Buckle up for a wild ride—and some strong, conflicting opinions among the Film Club.
July 28, 2020
With a story that spans science and the soul, writer-director Alex Garland's eight-part FX miniseries Devs follows Lily (Sonoya Mizuno), who works at a pioneering silicon-valley technology company led by the messianic Forest (Nick Offerman) and his proverbial right hand, Katie (Alison Pill). After Lily's boyfriend, Sergei (Karl Glusman) is promoted to the company's top-secret Devs division, he goes missing. Lily's pursuit of the truth behind Sergei's disappearance sets her on a course that will begin to unravel the mysteries surrounding Devs.
Similarly, the Viewfinder FC embark on their own pursuit to unravel the show's deeper meanings. Either our analysis is brilliant or we have no idea what we're talking about—or, across the multiverse, both are true.
July 21, 2020
Writer-director Paul Schrader’s 2018 feature First Reformed presents the spiritual and physical crisis of a protestant minister named Toller (Ethan Hawke), the reverend at a small church in New York with a nearly nonexistent congregation. Toller’s struggles lead him down an unexpected road when he’s asked by one of his parishioners, Mary (Amanda Seyfried), to speak with her husband, Michael (Philip Ettinger), an environmental activist who can’t reconcile bringing a child into a dying world.
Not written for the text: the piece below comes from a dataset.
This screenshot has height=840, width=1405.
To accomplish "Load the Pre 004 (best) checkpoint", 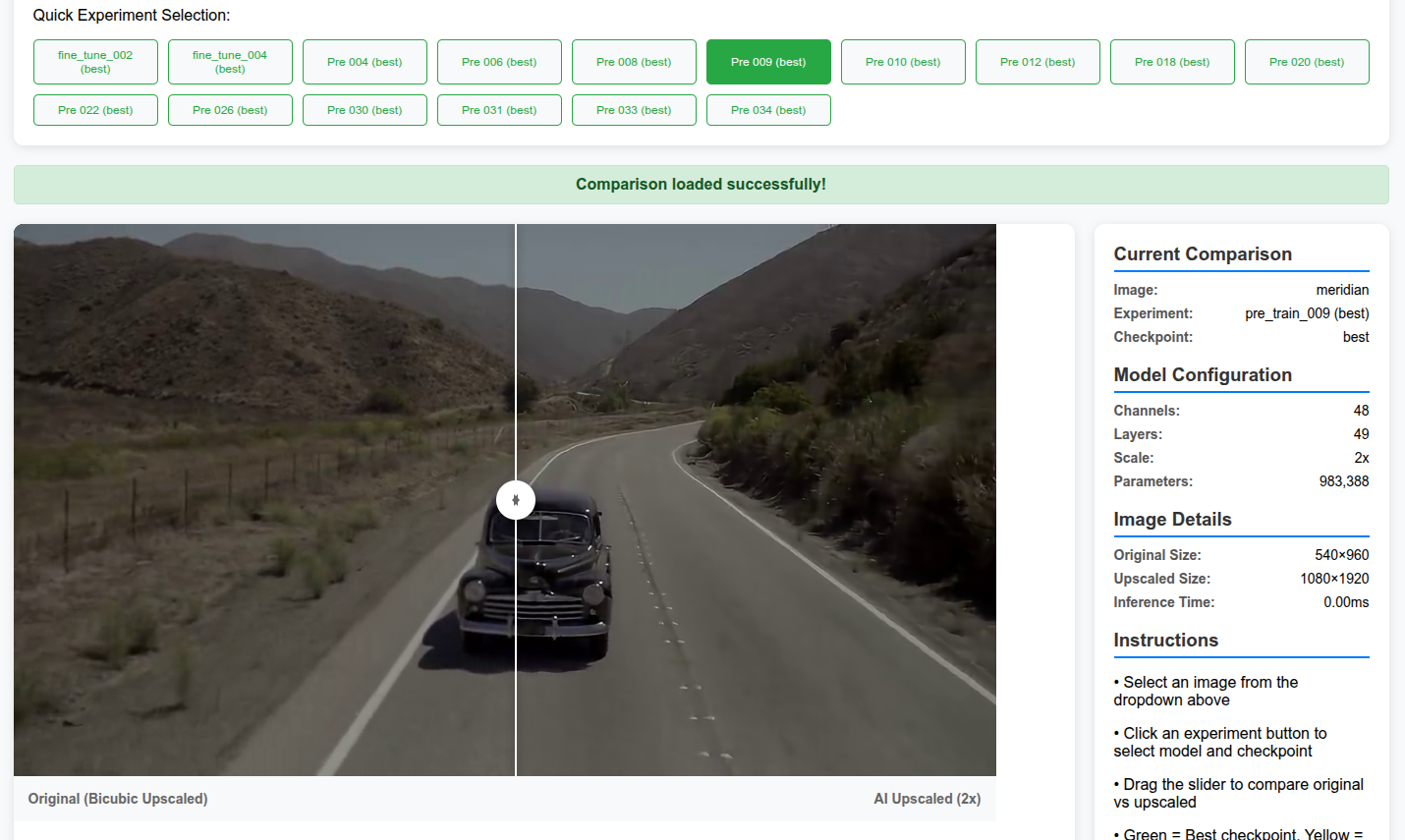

In this episode, the Viewfinder FC grapple with spiritual skeletons of their own, take a ride on the magical mystery tour, and present multiple interpretations of the movie’s finale. Also, Jon manages to mention American Gigolo not once but twice.
July 14, 2020
In the second half of our two-part dive into two masterpieces starring Nicolas Cage, we lose ourselves in the audiovisual odyssey of director Panos Cosmatos’ 2018 feature Mandy. The movie stars Cage as a lumberjack named Red, who embarks on a surreal mission of revenge after his beloved — the eponymous Mandy, played by Andrea Riseborough — is taken from him by demonic forces. Behind the scenes, cinematographer Benjamin Loeb and composer Jóhann Jóhannsson were among the key collaborators who helped Cosmatos alchemize his host of inspirations into a singular vision.
July 14, 2020
In this episode — the first half of an unofficial two-part series on two dynamite movies starring the inimitable Nicolas Cage — we dive into Martin Scorses's 1999 film Bringing Out the Dead. Based on the novel by Joe Connelly and with a screenplay by Paul Schrader, the movie features the bold stylings of cinematographer Robert Richardson, ASC, and stars Cage alongside Patricia Arquette, John Goodman, Ving Rhames, Tom Sizemore and Marc Anthony.
July 13, 2020
Our first episode covers John Schlesinger’s 1975 film The Day of the Locust, which is set in the self-absorbed and all-consuming world of 1930s Hollywood. The film’s all-star cast includes William Atherton, Karen Black, Burgess Meredith, and Donald Sutherland — the latter of whom appears in the role of the original Homer Simpson. Hailing from the U.K., where he had made an early mark with the "kitchen sink" drama A Kind of Loving, Schlesinger won a directing Oscar for his 1969 film Midnight Cowboy. For The Day of the Locust, he reteamed with Midnight Cowboy screenwriter Waldo Salt and partnered for the first time with legendary cinematographer Conrad L. Hall, ASC.